I think that for me, Picoult is best taken in small doses and not often because quite frankly, I kind of feel like I'm choking on sickly sweet sugar.

Onto the soundtrack. I'm truly all for soundtracks. It was a really cool idea to try, however it took away from the book rather than added to it. It's crucial to find a voice that suits the character, that IS the character. Unfortunately, Ellen Wilber is not that voice. Zoe, according to Picoult is a confident performer who can play almost everything whose singing voice "has a soul" and "feels like tea on a rainy day, like a blanket over your shoulders while you're shivering." Ellen's voice is timid, awkward and immature stylistically, and worse, there are tuning issues and big ones.

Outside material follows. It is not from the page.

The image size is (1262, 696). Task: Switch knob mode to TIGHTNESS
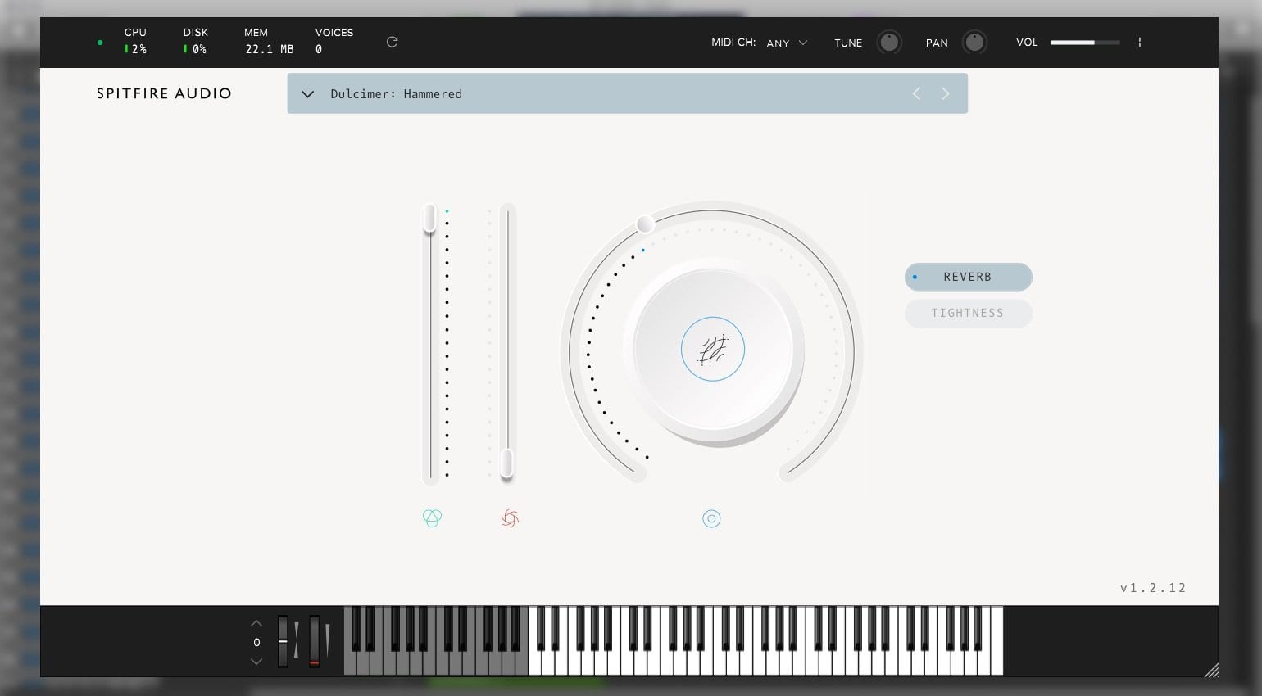coord(968,313)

I was turned off in seconds and it made me really disappointed in Zoe. Despite the excellent guitar work, it doesn't get better. The lyrics, too, were irritating in that "you can tell exactly what the next obvious rhyme will be" way.

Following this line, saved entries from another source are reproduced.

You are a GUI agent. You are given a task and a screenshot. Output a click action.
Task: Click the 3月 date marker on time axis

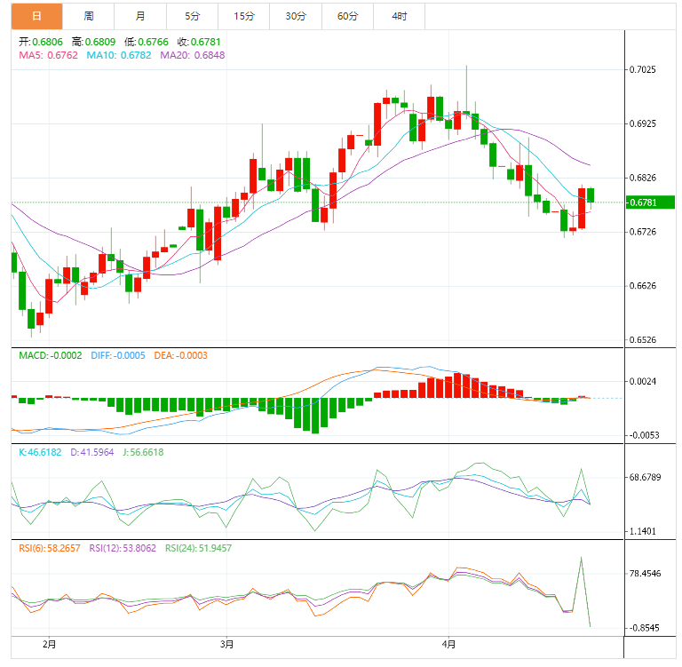tap(226, 645)
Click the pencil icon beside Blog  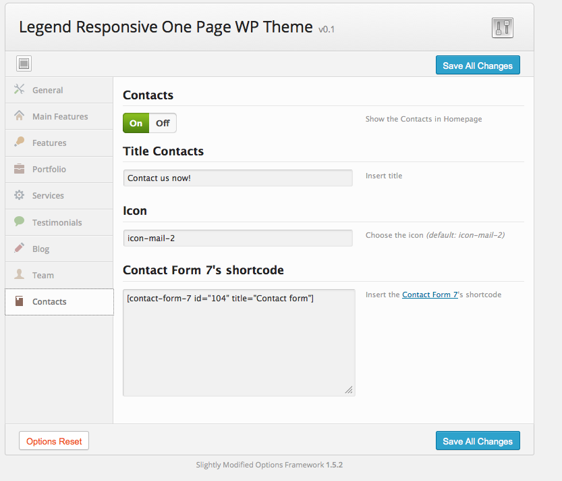point(19,248)
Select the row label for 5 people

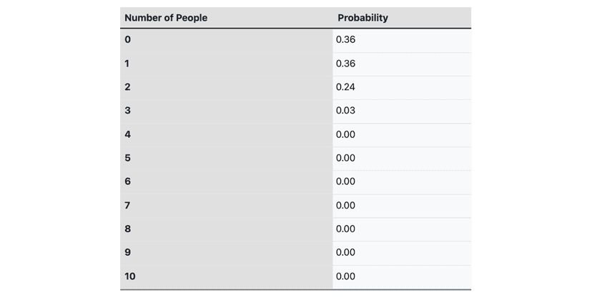128,158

For the record, I did listen to the whole thing twice - once when I was a few chapters in and again at the end. I would like to put my criticism in context though. I am really supportive of what anyone does musically. Really. If this someone's homemade album, I wouldn't be quite as scathing. But this is a best selling author who obviously must have resources. To write a book that places all this importance on music and the power of music and how music is tied to emotion, and then have the accompanying music be complete and utter crap....well, I think that's just slightly hypocritical.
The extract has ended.